Auch wenn Marie nur ein kurzes Leben beschieden war und sie keine Gelegenheit hatte, als Herzogin und Landesmutter in Braunschweig zu wirken, so hinterließ sie doch Spuren in der Braunschweigischen Geschichte, nicht zuletzt als Mutter zweier Herzöge, Karl und Wilhelm. Dass ihr Schwiegervater, Herzog Carl Wilhelm Ferdinand, ihrer Mutter zur Geburt Karls ein Porzellanservice der Manufaktur Fürstenberg schenkte, unterstreicht die Bedeutung dieses Ereignisses und die Stellung Maries. Neben vielen Dokumenten und Porträts ist diese Leihgabe der Richard-Borek-Stiftung ein Glanzstück der Ausstellung.

„Maries Schicksal ist sowohl beispielhaft für ihre Zeit als auch außergewöhnlich durch unvorhergesehene Ereignisse, auf die Marie ihrer eigenen Persönlichkeit gemäß reagierte und einwirkte“, fasst Sbresny zusammen.
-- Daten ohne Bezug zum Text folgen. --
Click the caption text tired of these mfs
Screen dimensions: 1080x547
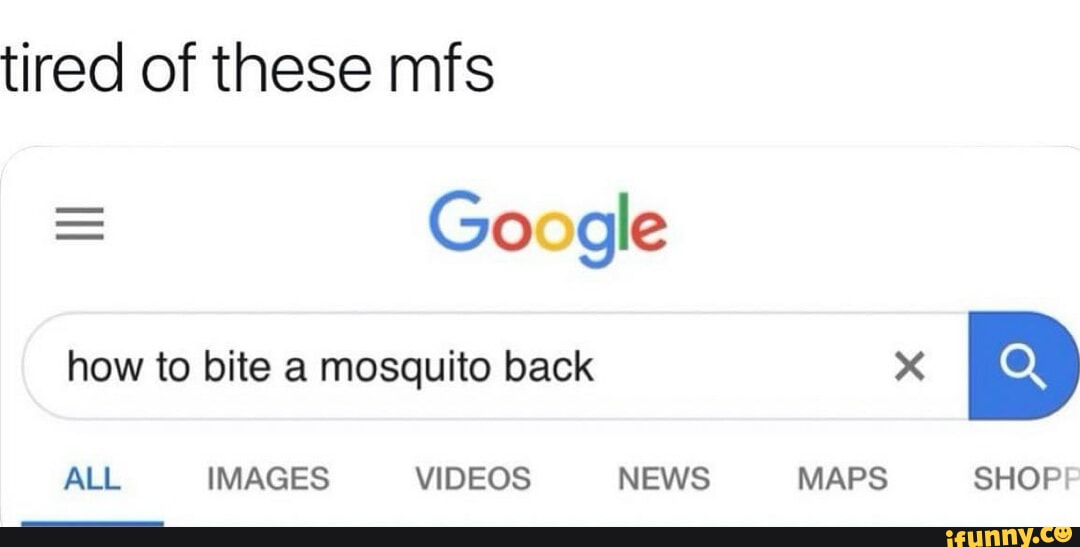248,68
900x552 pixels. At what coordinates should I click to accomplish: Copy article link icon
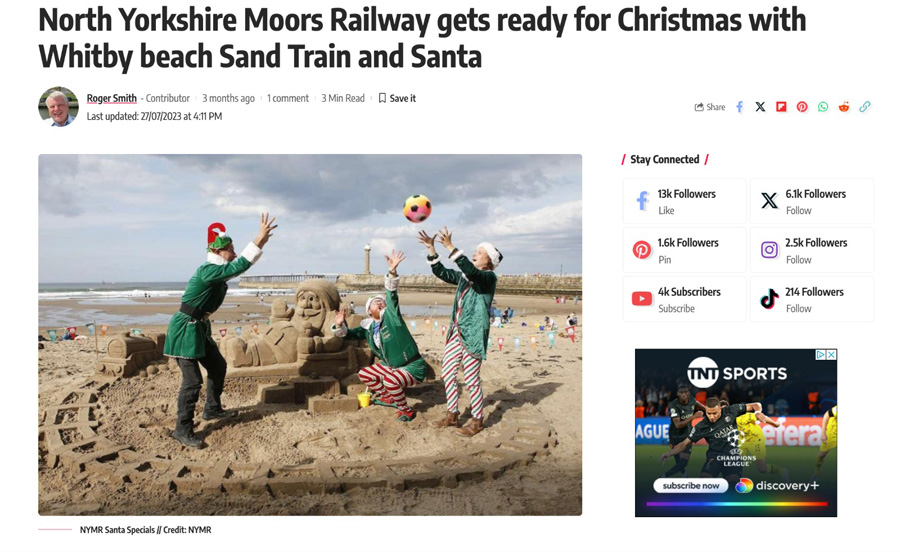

Die von der Richard-Borek-Stiftung geförderte Ausstellung beleuchtet diese historische Frauenbiographie aus unterschiedlichen Blickwinkeln und lässt die (fast) vergessene Herzogin wieder lebendig werden.

Daten zur Ausstellung
„Marie! Die Frau des Schwarzen Herzogs“

Schlossmuseum Braunschweig
Schlossplatz 1
38100 Braunschweig

Sonderausstellung: 26. Juni 2015 bis 25. Juni 2016
Öffnungszeiten: Dienstag bis Sonntag, 10:00 bis 17:00

Eintritt: Erwachsene 3 € inkl. Audioguide-Führung, Kinder und Jugendliche bis 15 Jahre Eintritt frei

Öffentliche Führungen mit Gästeführerin Elke Frobese in der Rolle der Herzogin: Sonntag, 26. Juli / 23. August / 27. September / 25. Oktober / 22. November / 20. Dezember 2015 jeweils um 11 Uhr, Anmeldung erbeten.
Führungsbeitrag 5 € pro Person zzgl. Eintritt.